The report warns that macroeconomic imbalances have returned due to a widening trade deficit, loss of foreign funding, economic mismanagement, the international community stalling the debt relief process, and rolling back support for the private sector.
“Many donors immediately stopped consideration of new funding and halted the disbursement of already allocated funds following the coup. As a result, Sudan lost some USD 4.6bn in foreign aid.” The widening trade deficit is “mainly due to a nearly fivefold increase in petroleum imports.”
“The coup has also allowed mismanagement of the country’s natural resources, especially gold, to continue,” according to STPT. Before the October 2021 coup, Prime Minister Abdallah Hamdok and his allies began investigating the military’s assets with the goal of rooting out corruption and converting military enterprises into tax-paying businesses. It is estimated that Sudan’s military controls about 80 per cent of the country’s economy.
The STPT report gives recommendations for Sudan in order to “lay the groundwork for fostering economic resilience,” including the long-awaited political framework agreement between the military junta and more than 40 parties, movements, and professional groups.
“The recent framework agreement creates new hope that a civilian transitional government can be put in place and that reforms can be resumed. Ultimately, however, Sudan’s prosperity will require the implementation of policies that set the stage for a sustainable recovery and high-quality growth.”

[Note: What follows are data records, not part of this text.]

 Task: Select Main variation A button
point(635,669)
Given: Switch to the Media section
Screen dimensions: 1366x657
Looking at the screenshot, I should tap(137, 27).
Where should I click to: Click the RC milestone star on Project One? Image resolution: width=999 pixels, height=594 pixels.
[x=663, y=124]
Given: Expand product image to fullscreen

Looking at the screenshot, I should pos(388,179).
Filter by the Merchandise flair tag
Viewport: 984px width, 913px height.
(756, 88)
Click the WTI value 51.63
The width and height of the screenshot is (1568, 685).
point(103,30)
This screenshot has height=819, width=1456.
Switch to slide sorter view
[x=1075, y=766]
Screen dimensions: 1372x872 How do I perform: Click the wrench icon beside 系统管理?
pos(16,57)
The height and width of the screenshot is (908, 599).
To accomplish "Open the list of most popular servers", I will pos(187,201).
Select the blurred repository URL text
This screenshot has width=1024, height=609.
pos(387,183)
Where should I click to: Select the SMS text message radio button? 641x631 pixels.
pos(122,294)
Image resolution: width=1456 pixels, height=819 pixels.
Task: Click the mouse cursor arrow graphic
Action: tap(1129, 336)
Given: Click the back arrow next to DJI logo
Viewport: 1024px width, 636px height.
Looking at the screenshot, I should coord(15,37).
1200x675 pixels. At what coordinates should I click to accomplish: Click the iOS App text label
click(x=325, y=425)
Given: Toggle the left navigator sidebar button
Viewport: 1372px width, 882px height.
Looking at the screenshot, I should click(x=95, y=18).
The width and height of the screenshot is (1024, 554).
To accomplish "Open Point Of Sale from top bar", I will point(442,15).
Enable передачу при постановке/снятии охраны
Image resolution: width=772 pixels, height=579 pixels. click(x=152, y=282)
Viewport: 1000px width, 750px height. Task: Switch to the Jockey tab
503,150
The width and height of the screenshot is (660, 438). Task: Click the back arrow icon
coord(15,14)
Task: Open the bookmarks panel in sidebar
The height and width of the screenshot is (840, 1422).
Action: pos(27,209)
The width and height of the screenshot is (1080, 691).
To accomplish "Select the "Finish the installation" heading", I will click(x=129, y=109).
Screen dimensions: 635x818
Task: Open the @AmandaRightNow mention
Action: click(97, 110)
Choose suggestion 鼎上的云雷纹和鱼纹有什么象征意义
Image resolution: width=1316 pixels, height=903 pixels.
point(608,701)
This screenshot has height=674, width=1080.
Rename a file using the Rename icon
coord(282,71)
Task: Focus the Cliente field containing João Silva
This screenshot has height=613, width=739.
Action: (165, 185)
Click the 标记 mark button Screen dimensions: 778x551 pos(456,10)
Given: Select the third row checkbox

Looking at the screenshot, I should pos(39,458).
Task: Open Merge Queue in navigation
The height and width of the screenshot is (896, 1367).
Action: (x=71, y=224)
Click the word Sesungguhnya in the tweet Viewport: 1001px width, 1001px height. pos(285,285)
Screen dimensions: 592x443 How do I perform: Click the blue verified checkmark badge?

The report recommends redefining the role of government in the economy, engaging in a far-reaching set of reforms and building resilience over time to a range of shocks, and engaging with the International Monetary Fund and World Bank once a new transitional government has been formed. A new anti-corruption commission is also recommended, along with investment in work, health, and education sectors to secure Sudan’s future.